В самом первом приближении он различим в работе В.А. Тархова, по мнению которого «если мы имеем дело с лицом, которое разбирается в обстоятельствах лучше других... мы предъявим к нему более высокие требования, чем к другим» (субъективный критерий) «если же перед нами такой человек, который привык ко всем делам... относиться спустя рукава... то мы... предъявим к нему такие требования, которые вправе предъявить к любому члену нашего общества в данных условиях»[46] (объективный критерий).
Объективно-субъективный критерий мы считаем возможным совместить с количественно-качественным критерием отграничения грубой неосторожности от негрубой.
При грубой неосторожности:
1) лицом предпринимаются не все меры, которые оно могло предпринять для исполнения данного обязательства;
2) степень заботливости и осмотрительности лица в принятых в п.1 мерах минимальная либо отсутствует вовсе.

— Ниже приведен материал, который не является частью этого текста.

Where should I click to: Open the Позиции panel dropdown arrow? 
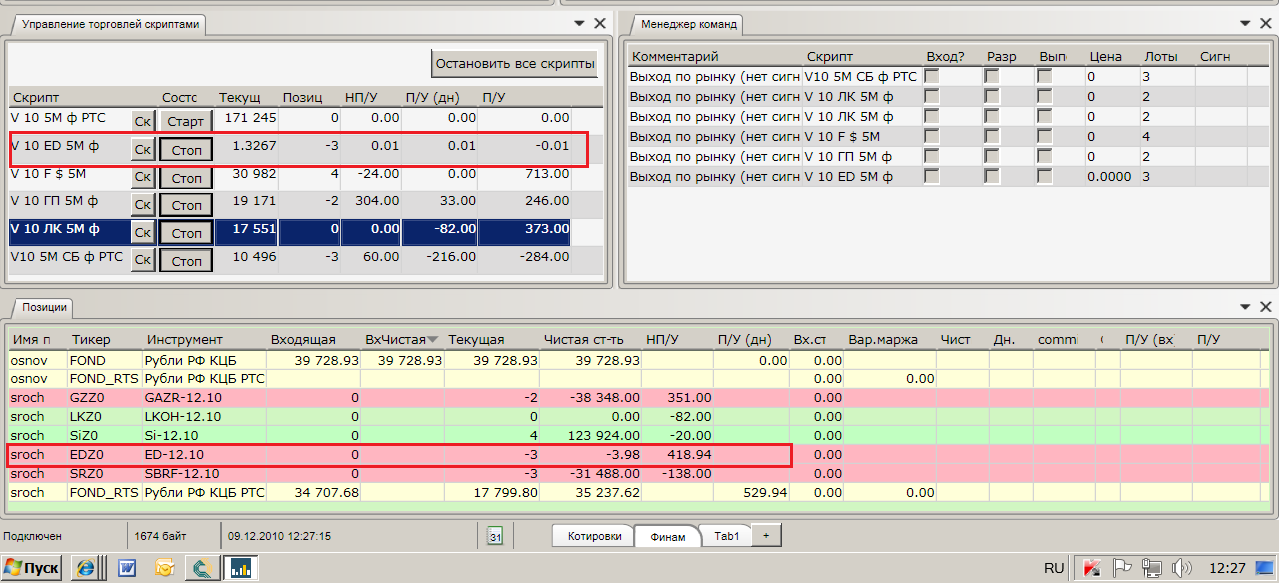click(1244, 306)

Косвенно справедливость второго пункта критерия установления грубой неосторожности подтверждает судебно-арбитражная практика. Так, Пленум Верховного Суда РФ указывал, что вопрос о разграничении грубой небрежности и простой неосмотрительности «должен быть разрешен в каждом случае с учетом конкретных обстоятельств. В частности, грубой неосторожностью должно быть признано нетрезвое состояние потерпевшего...»[47].
В литературе отмечается, что «вину в форме грубой неосторожности практически невозможно отличить от умышленной вины. Во всяком случае, ни кредитор, ни суд не в состоянии определить, имел ли должник изначальное намерение не исполнить обязательство или исполнить его ненадлежащим образом либо создать невозможность его исполнения. Поэтому законодатель не случайно ни в одной из норм ГК не предусмотрел в качестве условия ответственности за нарушение обязательства вину должника исключительно в форме умысла»[48], Общим, что, как правило, объединяет умысел и грубую неосторожность, но не названо В.В. Витрянским, на наш взгляд, является то, что при их наличии лицо предпринимает не все меры, которые оно могло предпринять для исполнения конкретного обязательства.

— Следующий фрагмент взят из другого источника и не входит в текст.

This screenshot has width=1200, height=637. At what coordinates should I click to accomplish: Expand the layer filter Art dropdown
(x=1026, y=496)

В решении по конкретному арбитражному делу судом была установлена грубая неосторожность принявшего вексель истца (индоссата) в том, что истец не проверил правомерность действий лица по совершению на переводном векселе передаточной надписи (индоссамента)[49].
При негрубой неосторожности:
1) лицом предпринимаются все меры, которые оно могло предпринять для исполнения данного обязательства;
2) степень заботливости и осмотрительности лица в принятых в п.1 мерах выше минимальной, но ниже требуемой по характеру обязательства и условиям оборота.

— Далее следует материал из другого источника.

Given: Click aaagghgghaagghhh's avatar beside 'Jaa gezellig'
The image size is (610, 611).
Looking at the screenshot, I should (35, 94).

В цивилистике давно ведется спор о возможности закрепления в гражданском законодательстве принципа зависимости размера гражданско-правовой ответственности от форм и степени вины. Некоторые советские цивилисты расценивали отсутствие такого принципа как пробел в законе. Они полагали, что такое положение свидетельствует о несогласованности закона и практики[50].
Другие категорически возражали, заявляя, что «соразмерение ответственности со степенью вины противоречило бы началу полного возмещения вреда», что подобного общего принципа «нет и не может существовать»[51].
Компромиссную позицию занимали третьи цивилисты. Им представлялось правильным мнение, что учет форм и степени вины при взыскании убытков «противоречат самой идее выбора и возложения компенсационных санкций. Но в отношении карательных санкций (зачетная, штрафная, исключительная, альтернативная неустойка) вопрос об учете формы вины представляется актуальным»[52].